E’ noto che la musica riduce la pressione sistolica e diastolica, così come la frequenza cardiaca, in varie situazione cliniche, ma non era chiaro – prima di questo studio – se questi benefici si verificassero anche nelle persone infartuate.
La sperimentazione è stata condotta su 60 pazienti suddivisi in tre gruppi di 20: il primo gruppo ha ascoltato composizioni di Mozart, il secondo canzoni dei Beatles e il terzo notiziari radiofonici. Le misurazioni sono state effettuate su:
- pressione sistolica;
- pressione diastolica;
- frequenza cardiaca;
- doppio prodotto (frequenza cardiaca x pressione sistolica).
Questi valori sono stati rilevati due volte prima dell’esperimento, e poi ogni 15 minuti dopo l’ascolto.
La collezione mozartiana includeva, fra gli altri, capolavori come il Quintetto per clarinetto KV 581 (di cui abbiamo parlato in un articolo del 23 febbraio scorso), la Sonata per pianoforte n. 11 KV 331 e l’atto secondo del Flauto Magico, KV 620. Nella “compilation” dei Beatles spiccavano in particolare “She loves you”, “Yesterday” e “The long and winding road”.
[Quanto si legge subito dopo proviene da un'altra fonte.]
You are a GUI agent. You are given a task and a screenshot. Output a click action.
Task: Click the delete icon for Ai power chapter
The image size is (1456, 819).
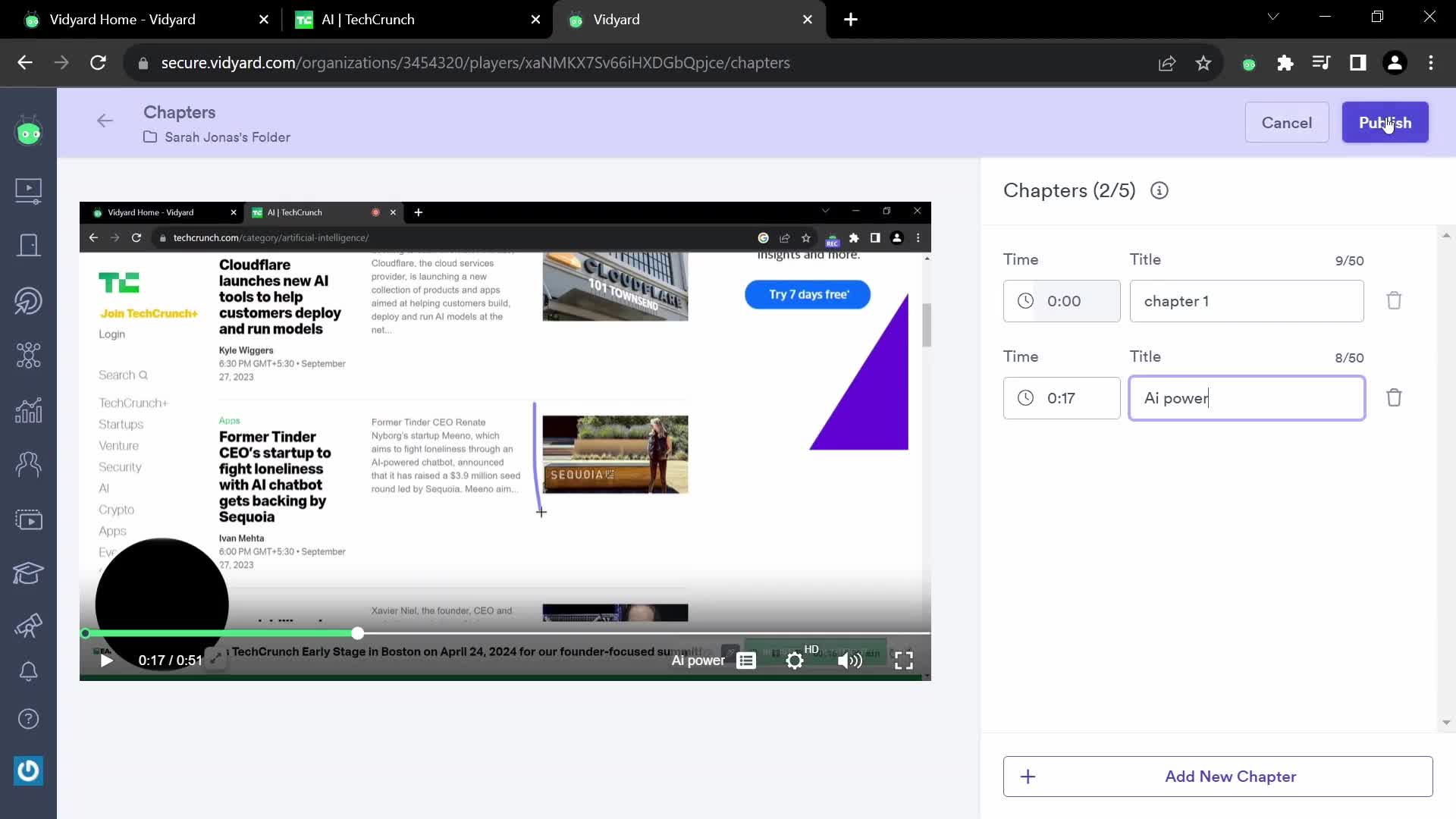point(1396,397)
Questi, in sintesi, gli interessantissimi risultati:
- la pressione sistolica si è ridotta in misura significativamente maggiore nel gruppo Mozart (–7.2 ± 8.5 mmHg) rispetto al gruppo Beatles (–1.3 ± 6.2 mmHg) (P = 0.021) e al gruppo News (0.6 ± 8.7 mmHg) (P = 0.003);
- il doppio prodotto  si è ridotto in misura significativamente maggiore nel gruppo Mozart (–668.5 ± 773.2) rispetto al gruppo News (31.6 ± 722.1 mmHg) (P = 0.006);
- non sono state rilevate differenze significative nella pressione diastolica e nella frequenza cardiaca.
La ricerca conferma l’efficacia del cosiddetto “effetto Mozart” anche in condizioni cliniche estreme come l’infarto miocardico e apre nuove prospettive all’impiego della musicoterapia come complemento alle terapie tradizionali.